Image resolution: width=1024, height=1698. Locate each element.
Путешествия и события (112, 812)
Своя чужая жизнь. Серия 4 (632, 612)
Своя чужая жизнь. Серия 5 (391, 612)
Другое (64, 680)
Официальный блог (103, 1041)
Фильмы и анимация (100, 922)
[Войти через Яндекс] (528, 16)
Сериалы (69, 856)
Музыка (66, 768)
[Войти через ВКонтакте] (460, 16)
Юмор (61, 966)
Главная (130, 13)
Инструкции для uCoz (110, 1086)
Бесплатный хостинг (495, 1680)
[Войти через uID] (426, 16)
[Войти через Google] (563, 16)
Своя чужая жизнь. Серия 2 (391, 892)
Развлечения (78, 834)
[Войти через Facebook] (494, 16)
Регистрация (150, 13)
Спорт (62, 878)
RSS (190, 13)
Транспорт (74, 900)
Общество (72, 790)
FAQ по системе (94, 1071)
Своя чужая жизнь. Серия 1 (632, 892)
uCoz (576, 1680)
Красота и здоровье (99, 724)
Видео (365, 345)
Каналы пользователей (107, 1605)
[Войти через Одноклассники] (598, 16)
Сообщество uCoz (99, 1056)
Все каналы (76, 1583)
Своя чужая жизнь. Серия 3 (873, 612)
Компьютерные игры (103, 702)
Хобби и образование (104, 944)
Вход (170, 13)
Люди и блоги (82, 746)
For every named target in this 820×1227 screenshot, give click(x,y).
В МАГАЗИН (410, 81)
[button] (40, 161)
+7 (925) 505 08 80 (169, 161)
= = = = = = =
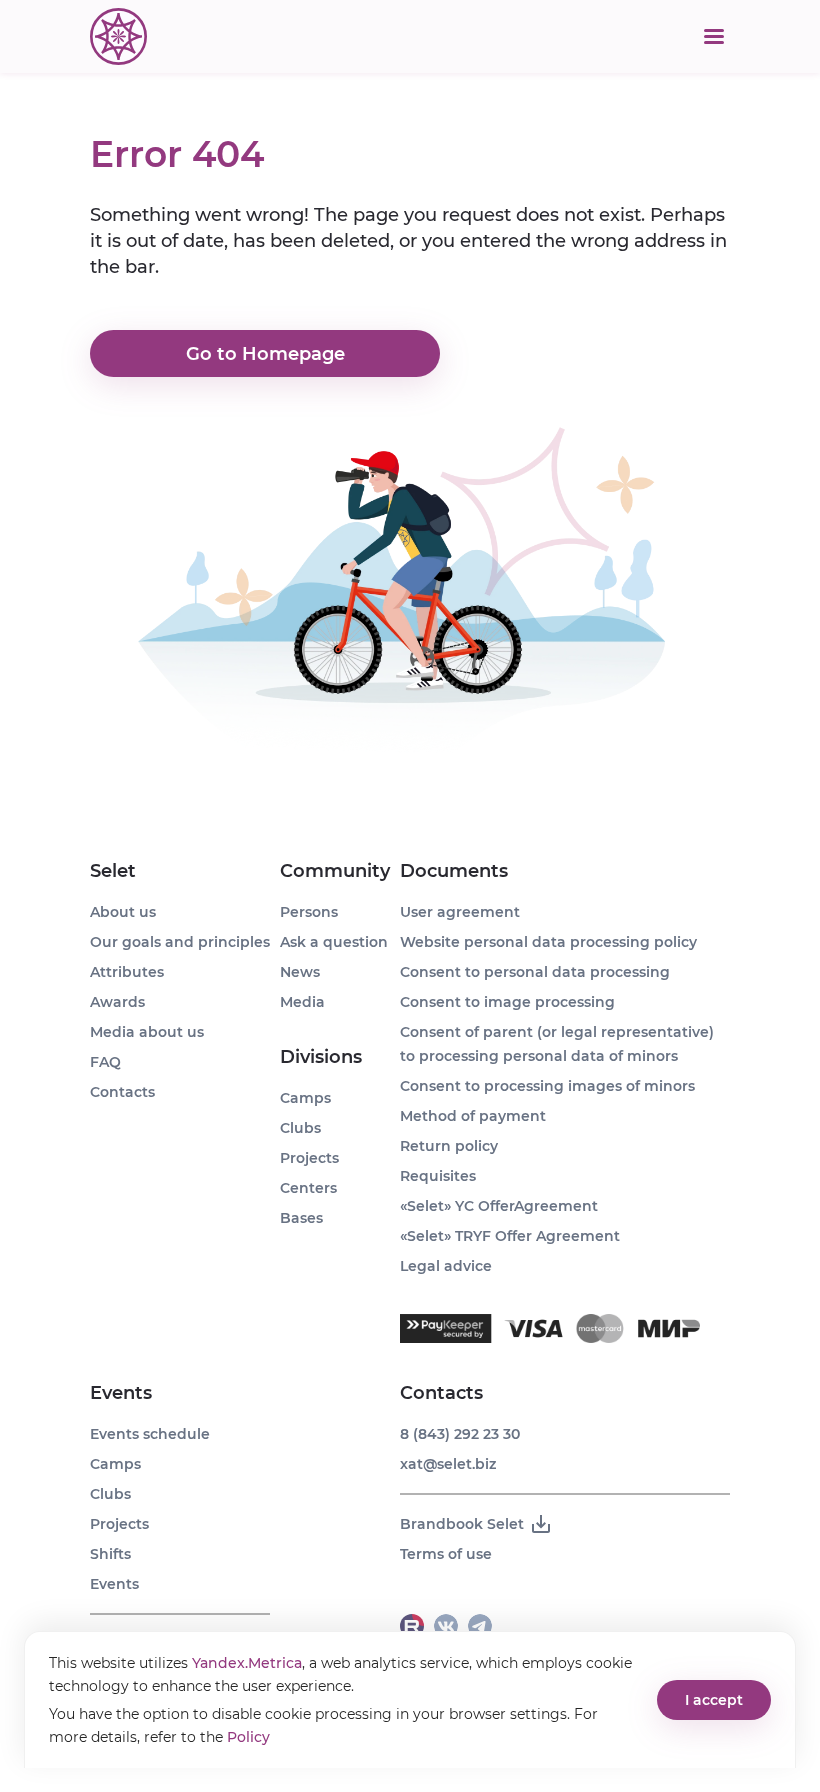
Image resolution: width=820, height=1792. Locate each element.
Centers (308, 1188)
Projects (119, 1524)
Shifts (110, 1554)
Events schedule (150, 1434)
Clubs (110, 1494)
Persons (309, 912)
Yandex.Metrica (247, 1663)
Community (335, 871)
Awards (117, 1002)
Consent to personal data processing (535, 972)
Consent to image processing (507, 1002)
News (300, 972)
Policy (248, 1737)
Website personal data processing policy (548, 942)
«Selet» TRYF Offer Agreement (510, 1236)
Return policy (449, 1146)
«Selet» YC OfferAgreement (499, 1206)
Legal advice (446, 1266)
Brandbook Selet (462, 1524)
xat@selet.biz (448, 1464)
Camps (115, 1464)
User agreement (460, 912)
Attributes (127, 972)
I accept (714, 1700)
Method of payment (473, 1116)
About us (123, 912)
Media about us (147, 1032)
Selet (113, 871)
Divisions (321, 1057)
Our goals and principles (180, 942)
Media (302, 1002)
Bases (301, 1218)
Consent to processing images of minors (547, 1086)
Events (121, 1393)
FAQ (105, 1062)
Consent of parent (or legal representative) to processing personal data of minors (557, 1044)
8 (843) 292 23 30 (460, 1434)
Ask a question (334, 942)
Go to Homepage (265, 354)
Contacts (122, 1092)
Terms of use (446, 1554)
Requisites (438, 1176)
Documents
= = = = = = =
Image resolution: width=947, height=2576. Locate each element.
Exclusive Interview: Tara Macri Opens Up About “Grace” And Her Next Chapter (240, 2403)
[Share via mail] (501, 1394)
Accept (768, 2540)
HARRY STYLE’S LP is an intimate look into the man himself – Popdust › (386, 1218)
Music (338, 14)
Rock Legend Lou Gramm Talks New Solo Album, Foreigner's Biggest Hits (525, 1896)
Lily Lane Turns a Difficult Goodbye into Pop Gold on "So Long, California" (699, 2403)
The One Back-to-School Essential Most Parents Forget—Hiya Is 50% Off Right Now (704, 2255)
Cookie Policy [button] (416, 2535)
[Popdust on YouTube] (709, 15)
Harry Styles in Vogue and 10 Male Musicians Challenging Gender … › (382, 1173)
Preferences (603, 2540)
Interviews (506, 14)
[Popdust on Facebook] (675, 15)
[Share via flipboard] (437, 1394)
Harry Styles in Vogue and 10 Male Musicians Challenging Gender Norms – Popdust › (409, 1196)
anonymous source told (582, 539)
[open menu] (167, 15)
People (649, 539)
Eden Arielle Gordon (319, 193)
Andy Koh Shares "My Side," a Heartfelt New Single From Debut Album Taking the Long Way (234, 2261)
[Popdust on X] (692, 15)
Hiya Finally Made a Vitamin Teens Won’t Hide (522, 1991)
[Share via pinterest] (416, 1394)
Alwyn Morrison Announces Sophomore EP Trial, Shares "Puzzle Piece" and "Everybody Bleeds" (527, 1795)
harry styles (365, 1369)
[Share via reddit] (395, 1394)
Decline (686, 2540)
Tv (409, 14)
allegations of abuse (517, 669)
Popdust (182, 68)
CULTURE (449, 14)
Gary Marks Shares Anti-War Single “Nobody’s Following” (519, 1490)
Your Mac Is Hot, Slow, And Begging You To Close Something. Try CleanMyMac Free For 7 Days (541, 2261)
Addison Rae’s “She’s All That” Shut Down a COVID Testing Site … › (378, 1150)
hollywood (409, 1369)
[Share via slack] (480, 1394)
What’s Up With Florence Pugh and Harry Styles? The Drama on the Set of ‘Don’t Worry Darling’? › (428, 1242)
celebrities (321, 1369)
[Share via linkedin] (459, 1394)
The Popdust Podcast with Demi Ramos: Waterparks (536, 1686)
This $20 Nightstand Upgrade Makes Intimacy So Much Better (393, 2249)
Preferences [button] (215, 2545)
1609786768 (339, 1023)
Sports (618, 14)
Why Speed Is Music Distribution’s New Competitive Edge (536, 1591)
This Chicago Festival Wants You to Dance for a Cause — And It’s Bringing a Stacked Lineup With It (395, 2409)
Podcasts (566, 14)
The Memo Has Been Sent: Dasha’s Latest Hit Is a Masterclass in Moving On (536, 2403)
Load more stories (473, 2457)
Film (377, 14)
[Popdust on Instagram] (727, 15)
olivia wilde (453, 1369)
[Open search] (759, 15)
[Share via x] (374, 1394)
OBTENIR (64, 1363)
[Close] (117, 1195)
= = = = = = =
▶ _Prompt_:
The stretch of entries above that starts with the line containing "Своя чужая жизнь. Серия 5 (391, 612)" and goes on through the line containing "For every named" is to be transcribed exactly, and no other line is to be transcribed.

▶ _Expected output_:
Своя чужая жизнь. Серия 5 (391, 612)
Другое (64, 680)
Официальный блог (103, 1041)
Фильмы и анимация (100, 922)
[Войти через Яндекс] (528, 16)
Сериалы (69, 856)
Музыка (66, 768)
[Войти через ВКонтакте] (460, 16)
Юмор (61, 966)
Главная (130, 13)
Инструкции для uCoz (110, 1086)
Бесплатный хостинг (495, 1680)
[Войти через uID] (426, 16)
[Войти через Google] (563, 16)
Своя чужая жизнь. Серия 2 (391, 892)
Развлечения (78, 834)
[Войти через Facebook] (494, 16)
Регистрация (150, 13)
Спорт (62, 878)
RSS (190, 13)
Транспорт (74, 900)
Общество (72, 790)
FAQ по системе (94, 1071)
Своя чужая жизнь. Серия 1 (632, 892)
uCoz (576, 1680)
Красота и здоровье (99, 724)
Видео (365, 345)
Каналы пользователей (107, 1605)
[Войти через Одноклассники] (598, 16)
Сообщество uCoz (99, 1056)
Все каналы (76, 1583)
Своя чужая жизнь. Серия 3 (873, 612)
Компьютерные игры (103, 702)
Хобби и образование (104, 944)
Вход (170, 13)
Люди и блоги (82, 746)
For every named target in this 820×1227 screenshot, give click(x,y).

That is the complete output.